Pedro Leite Knoth
O famoso bico faz parte da rotina de quase metade da população brasileira. Uma pesquisa do Ipec (Inteligência em Pesquisa e Consultoria) em parceria com o Instituto Cidades Sustentáveis aponta que 45% fazem trabalhos extras para complementar a renda, o que corresponde a 70,2 milhões de brasileiros.
A pesquisa foi realizada em todas as cinco regiões do país e coletou depoimentos de 2.000 brasileiros com mais de 16 anos e de 128 municípios, entre os dias 1 e 5 de abril de 2022. A margem de erro é de 2 pontos percentuais.
Faxina, manutenção e marido de aluguel são mais comuns
Quando é necessário arranjar um segundo trabalho, os serviços gerais são os bicos mais comuns para milhões de brasileiros. Nos últimos 12 meses, 13% dos entrevistados fizeram algum tipo de faxina, manutenção ou até serviços de marido de aluguel —conserto ou assistência técnica, como instalação de aparelhos em casa.
Em segundo lugar no ranking do estudo, está a produção de alimentos em casa para vender, com 8%. A terceira opção mais popular para obter renda extra é anunciar roupas e outros artigos usados para a venda, como fizeram 6% dos brasileiros.
Ainda de acordo com o estudo, as regiões onde o bico é mais popular são Norte e Centro-Oeste, onde quase 48% da população fez algum tipo de bico.
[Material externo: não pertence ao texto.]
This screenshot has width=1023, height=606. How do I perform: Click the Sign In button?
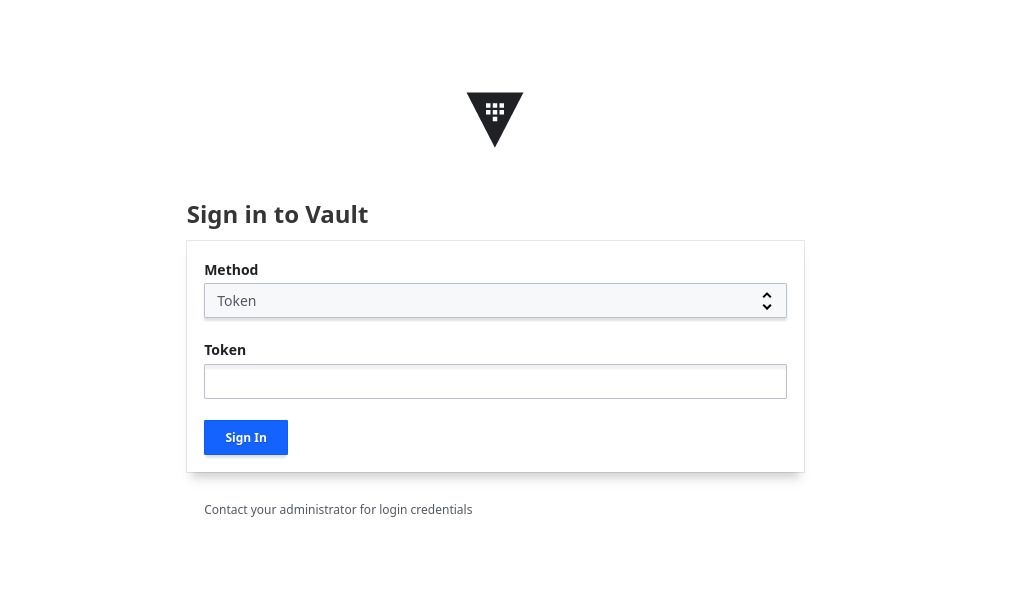pyautogui.click(x=245, y=437)
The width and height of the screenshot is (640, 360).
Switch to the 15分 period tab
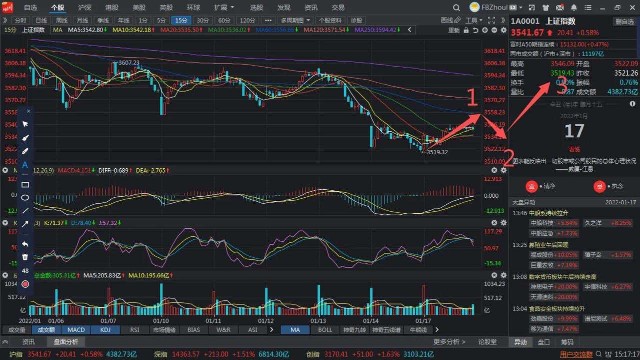181,20
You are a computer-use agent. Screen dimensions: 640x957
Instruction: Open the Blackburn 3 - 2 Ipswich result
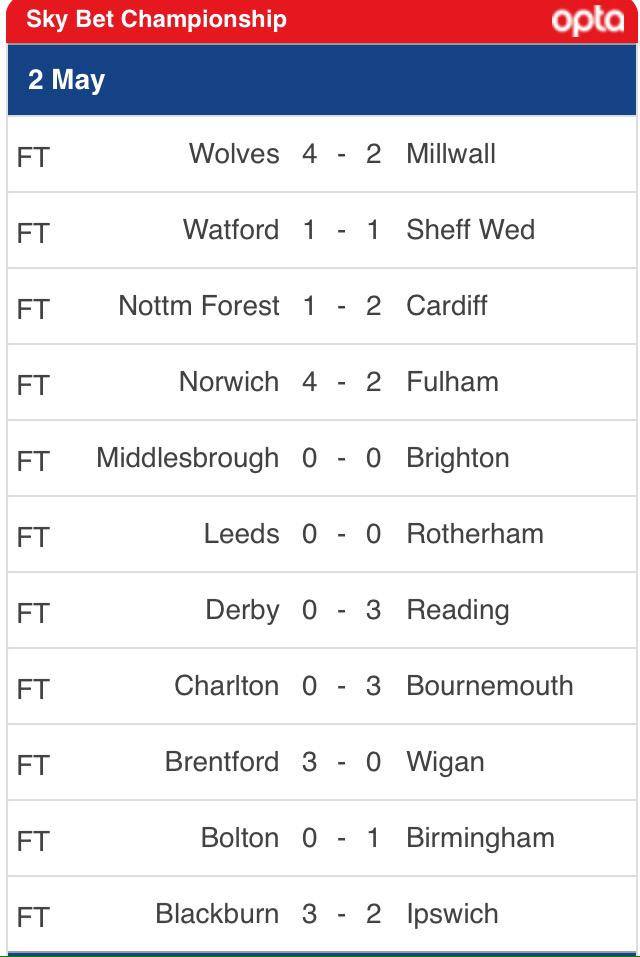[322, 914]
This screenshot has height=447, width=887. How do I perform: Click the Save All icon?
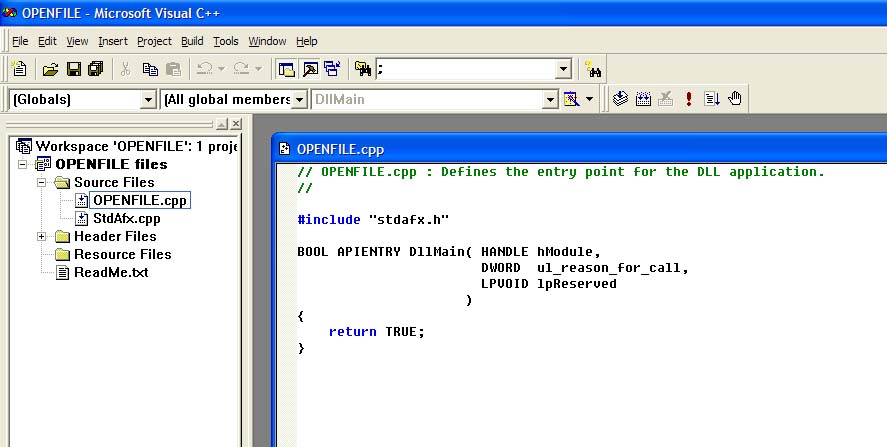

A pandemia teve um impacto direto na estatística de trabalhadores que fazem bico para pagar as contas. É o caso de Martha Regina Cassiano dos Santos, recepcionista e moradora do Morro do Urubu, no bairro da Piedade, zona norte do Rio de Janeiro (RJ). Ela viu a faxina nos finais de semana como oportunidade de bancar os estudos do filho pequeno, de dois anos, e seu próprio curso de radiologia.
“Durante a pandemia, fui procurar um ramo de trabalho e consegui a vaga de recepcionista. Mas não tem como sobreviver com um salário de R$ 1.200, então preferi obter renda extra nos finais de semana fazendo faxina”, afirma Martha. O marido é soldador e, após o fim do expediente do primeiro emprego, vira mototaxista. “Nós dois trabalhamos mais de oito horas por dia. Ele sai do trabalho às 5 horas da manhã e só volta às 10 horas da noite. Nós perdemos a infância do nosso filho”, completa.
Os pesquisadores do Ipec e do Instituto Cidades Sustentáveis notam que famílias com renda menor do que um salário mínimo e evangélicos têm maior necessidade de fazer um trabalho extra para complementar a renda.
75% dos brasileiros percebem aumento da pobreza e da fome
Conforme a pesquisa, a fome e a pobreza aumentaram visivelmente para três quartos dos brasileiros, ou quase 126 milhões de pessoas. A maior dificuldade dos que responderam à pesquisa é comprar alimentos.
O estudo aponta que 47% dos entrevistados têm visto ou conhecem uma pessoa com dificuldades para comprar comida, enquanto 37% perceberam o aumento da população de moradores de rua. Já 29% relataram ter observado o crescimento de ambulantes trabalhando em semáforos, e 17% disseram ter notado o aumento de barracos, favelas ou ocupações em seu município.
A percepção do avanço da pobreza e da fome é mais comum entre moradores de capitais e periferias metropolitanas, ou seja, municípios com 50 mil a 500 mil habitantes ou mais. Por outro lado, moradores de municípios com menos de 50 mil habitantes são os que menos perceberam o aumento da pobreza e da fome no Brasil.
Martha diz que o item mais caro para abastecer a geladeira é a carne. Na casa da recepcionista, o alimento deixou de ser consumido nos dias úteis da semana, e virou um luxo de ocasião especial aos sábados e domingos. “Na semana, nós trocamos a carne pelo ovo. Como a situação está difícil e temos outros gastos, como o material escolar, fazemos dessa forma”, disse a moradora do morro do Urubu.